Mais les racines du dopage sont plus profondes, plus structurelles et moins individuelles, plus systémiques et moins isolées. Il n’est pas une addition de déviances délibérées pratiquées par des tricheurs ; il est une conséquence de la recherche de performance sportive et du travail qu’elle implique. Or les conditions du travail sportif sont largement ignorées par la lutte antidopage, alors qu’elles pèsent lourdement sur la vie des sportifs de haut niveau.

Le dopage n’est pas une simple déviance individuelle délibérée, parce que l’expérience du travail sportif est envahie par l’exigence de performance et de résultats. Pour s’y plier, il faut résister à de fortes charges d’entraînement, repousser les seuils de la douleur, affronter les blessures, traverser des périodes « sans », dominer les moments de doute, maintenir une hygiène de vie rigoureuse, répondre aux injonctions des entraîneurs, atteindre les objectifs, etc.

Il faut surmonter ces épreuves constantes pour se maintenir dans le monde sportif où la performance est envahissante, où elle est la mesure de la valeur, et où elle est la condition de la survie. Et ce culte de la performance est d’autant plus exigeant que les conditions d’emplois sont fragiles et les engagements contractuels précaires. Dès lors, le dopage n’est pas seulement une pratique qui vise de manière directe la performance. Il soutient, plus largement, l’engagement dans le sport de haut niveau, en favorisant la récupération physique, la remédiation psychique, l’intégration sociale, la résilience. Il est une réponse à un ensemble de contraintes, physiques, psychologiques, contractuelles.
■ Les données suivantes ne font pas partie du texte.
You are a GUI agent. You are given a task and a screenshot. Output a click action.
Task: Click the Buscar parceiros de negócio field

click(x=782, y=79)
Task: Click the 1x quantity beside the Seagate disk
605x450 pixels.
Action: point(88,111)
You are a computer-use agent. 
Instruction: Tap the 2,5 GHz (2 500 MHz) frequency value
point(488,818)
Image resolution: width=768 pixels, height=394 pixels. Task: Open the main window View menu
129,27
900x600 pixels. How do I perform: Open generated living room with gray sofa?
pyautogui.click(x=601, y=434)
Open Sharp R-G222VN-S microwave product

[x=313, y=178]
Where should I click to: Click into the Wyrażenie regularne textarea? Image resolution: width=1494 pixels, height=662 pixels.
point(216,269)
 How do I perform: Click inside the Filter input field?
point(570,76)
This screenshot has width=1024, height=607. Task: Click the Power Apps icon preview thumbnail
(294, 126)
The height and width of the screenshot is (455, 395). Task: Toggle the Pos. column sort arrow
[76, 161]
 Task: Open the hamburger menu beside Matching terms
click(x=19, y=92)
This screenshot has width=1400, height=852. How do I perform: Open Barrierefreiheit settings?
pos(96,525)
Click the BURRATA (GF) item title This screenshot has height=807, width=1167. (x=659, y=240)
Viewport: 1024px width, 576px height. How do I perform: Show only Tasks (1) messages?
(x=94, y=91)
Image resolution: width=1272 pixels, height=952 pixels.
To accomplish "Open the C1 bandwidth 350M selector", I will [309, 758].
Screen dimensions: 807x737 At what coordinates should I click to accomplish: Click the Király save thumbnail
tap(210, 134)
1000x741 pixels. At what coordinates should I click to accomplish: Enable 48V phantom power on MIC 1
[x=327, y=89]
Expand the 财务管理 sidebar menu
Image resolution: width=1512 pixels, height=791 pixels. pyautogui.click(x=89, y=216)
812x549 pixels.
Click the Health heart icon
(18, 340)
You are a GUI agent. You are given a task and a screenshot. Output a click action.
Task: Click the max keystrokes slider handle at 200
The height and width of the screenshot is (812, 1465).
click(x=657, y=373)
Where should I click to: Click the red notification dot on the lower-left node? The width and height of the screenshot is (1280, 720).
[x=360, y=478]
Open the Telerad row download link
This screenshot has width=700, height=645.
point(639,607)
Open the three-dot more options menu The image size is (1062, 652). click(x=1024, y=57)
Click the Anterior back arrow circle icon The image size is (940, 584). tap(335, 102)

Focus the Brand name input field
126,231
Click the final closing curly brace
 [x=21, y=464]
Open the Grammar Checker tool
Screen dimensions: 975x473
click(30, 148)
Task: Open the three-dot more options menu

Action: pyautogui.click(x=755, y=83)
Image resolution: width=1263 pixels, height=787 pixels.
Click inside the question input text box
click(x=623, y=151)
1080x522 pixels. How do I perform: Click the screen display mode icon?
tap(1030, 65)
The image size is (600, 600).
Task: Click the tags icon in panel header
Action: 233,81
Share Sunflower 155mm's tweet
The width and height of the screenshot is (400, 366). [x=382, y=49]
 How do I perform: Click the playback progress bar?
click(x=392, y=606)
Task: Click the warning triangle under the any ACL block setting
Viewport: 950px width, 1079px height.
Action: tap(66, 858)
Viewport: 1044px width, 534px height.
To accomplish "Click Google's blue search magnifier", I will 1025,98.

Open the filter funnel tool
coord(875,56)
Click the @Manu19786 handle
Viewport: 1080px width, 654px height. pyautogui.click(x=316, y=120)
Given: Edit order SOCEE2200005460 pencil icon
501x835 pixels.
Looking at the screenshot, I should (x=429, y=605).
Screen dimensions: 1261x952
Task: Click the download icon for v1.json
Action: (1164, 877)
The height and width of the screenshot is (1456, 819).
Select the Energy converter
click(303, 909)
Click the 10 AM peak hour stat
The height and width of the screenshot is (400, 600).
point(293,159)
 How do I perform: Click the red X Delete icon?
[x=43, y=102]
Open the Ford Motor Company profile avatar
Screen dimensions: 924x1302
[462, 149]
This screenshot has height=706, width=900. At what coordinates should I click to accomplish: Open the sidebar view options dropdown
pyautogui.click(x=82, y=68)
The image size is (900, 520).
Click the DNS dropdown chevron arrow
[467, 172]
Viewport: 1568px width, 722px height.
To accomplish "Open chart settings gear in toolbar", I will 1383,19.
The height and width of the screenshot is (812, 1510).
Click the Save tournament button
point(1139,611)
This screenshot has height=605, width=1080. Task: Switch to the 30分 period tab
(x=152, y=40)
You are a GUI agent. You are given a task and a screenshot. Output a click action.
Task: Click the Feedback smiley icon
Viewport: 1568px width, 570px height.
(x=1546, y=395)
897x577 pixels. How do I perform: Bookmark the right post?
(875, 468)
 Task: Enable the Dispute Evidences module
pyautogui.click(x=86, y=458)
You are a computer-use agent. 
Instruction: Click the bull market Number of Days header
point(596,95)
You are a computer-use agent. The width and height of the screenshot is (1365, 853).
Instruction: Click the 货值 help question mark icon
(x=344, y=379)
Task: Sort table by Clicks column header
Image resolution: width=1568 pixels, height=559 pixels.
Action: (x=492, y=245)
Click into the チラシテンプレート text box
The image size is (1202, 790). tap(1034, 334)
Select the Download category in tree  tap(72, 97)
À cet égard le sport n’est pas bien différent de nombre d’autres milieux professionnels où les pressions sont fortes et où la prise de substances psychoactives (stupéfiants, alcool, médicaments, les produits varient) permet de tenir ou d’être performant : la liste est longue, depuis les traders jusqu’aux ouvriers, en passant par les milieux artistiques ou les étudiants de filières hypersélectives, etc. La sociologie du travail enseigne que de fortes contraintes professionnelles favorisent le recours à des produits de soutien, qui dans le milieu sportif sont étiquetés comme dopage.

En faire le constat, ce n’est pas excuser ou justifier le dopage, d’autant que celui-ci expose les athlètes à de sérieux risques pour leur santé. Mais seule une meilleure compréhension des ressorts du recours au dopage peut permettre d’améliorer une action répressive largement inefficace. Cela exige de rompre avec une vision individualisante et moralisatrice qui érige l’athlète dopé en tricheur cynique, pour prendre en compte les propriétés du travail sportif afin de mettre en débat ce que celui-ci fait aux sportifs de haut niveau. À moins que la méritocratie sportive idéalisée ne soit un obstacle, culturel et institutionnel, empêchant de considérer le dopage autrement.

Didier Demazière, Sociologue, directeur de recherche au CNRS (CSO), Sciences Po – USPC

La version originale de cet article a été publiée sur The Conversation.